What if You Want Out?

Know How to Get Out of Teen Dating Violence

  • Alert the school counselor or security officer.
  • Avoid being alone at school, your job, on the way to and from places.
  • Do not meet your partner alone. Do not let him or her in your home or car when you are alone.
  • Keep a daily log of the abuse.
  • Plan and rehearse what you would do if your partner became abusive.
  • Tell your parents, a friend, a counselor, a clergyman, or someone else whom you trust and who can help. The more isolated you are from friends and family, the more control the abuser has over you.
  • Tell someone where you are going and when you plan to be back.

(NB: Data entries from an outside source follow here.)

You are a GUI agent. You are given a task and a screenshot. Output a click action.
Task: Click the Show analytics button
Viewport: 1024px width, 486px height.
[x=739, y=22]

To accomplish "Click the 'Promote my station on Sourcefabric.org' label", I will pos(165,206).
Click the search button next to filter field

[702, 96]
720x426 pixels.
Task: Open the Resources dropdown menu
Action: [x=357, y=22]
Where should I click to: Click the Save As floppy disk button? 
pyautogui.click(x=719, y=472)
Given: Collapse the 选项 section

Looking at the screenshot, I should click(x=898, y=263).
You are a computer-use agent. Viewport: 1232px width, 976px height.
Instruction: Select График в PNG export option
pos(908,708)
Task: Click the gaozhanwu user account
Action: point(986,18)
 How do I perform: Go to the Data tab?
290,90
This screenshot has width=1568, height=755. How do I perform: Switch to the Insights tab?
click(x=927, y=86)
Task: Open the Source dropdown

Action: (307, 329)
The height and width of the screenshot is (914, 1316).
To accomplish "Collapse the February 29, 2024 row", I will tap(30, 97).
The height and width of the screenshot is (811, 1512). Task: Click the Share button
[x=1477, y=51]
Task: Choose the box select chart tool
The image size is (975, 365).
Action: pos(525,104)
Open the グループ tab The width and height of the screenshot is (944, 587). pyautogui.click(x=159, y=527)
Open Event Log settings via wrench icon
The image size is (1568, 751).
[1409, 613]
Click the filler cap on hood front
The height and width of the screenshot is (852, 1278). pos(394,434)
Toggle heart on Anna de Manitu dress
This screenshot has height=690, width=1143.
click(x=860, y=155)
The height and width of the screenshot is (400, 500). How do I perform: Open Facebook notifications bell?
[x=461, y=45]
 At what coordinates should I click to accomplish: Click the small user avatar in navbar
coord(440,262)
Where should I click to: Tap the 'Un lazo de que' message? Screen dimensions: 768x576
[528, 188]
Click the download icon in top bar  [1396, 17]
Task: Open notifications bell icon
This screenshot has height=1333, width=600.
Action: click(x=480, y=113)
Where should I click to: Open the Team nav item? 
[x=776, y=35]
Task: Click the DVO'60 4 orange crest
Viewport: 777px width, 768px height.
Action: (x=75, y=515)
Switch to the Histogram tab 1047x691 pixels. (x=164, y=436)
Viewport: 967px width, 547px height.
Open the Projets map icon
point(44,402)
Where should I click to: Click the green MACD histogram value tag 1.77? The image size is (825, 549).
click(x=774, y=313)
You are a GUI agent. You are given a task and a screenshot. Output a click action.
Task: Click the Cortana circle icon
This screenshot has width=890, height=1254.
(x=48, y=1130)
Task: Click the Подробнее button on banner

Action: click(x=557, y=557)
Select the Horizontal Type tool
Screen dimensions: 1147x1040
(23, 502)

Being a Friend to a Victim of Abuse

Most teens talk to other teens about their problems. If a friend tells you he or she is being victimized, here are some suggestions on how you can help.

  • Call the police if you witness an assault. Tell an adult - a school principal, parent, guidance counselor.
  • Encourage them to confide in a trusted adult. Talk to a trusted adult if you believe the situation is getting worse. Offer to go with them for help.
  • Express your concerns. Tell your friend you're worried. Support, don't judge.
  • If you notice a friend is in an abusive relationship, don't ignore signs of abuse. Talk to your friend.
  • Point out your friend's strengths - many people in abusive relationships are no longer capable of seeing their own abilities and gifts.
  • Never put yourself in a dangerous situation with the victim's partner. Don't be a mediator.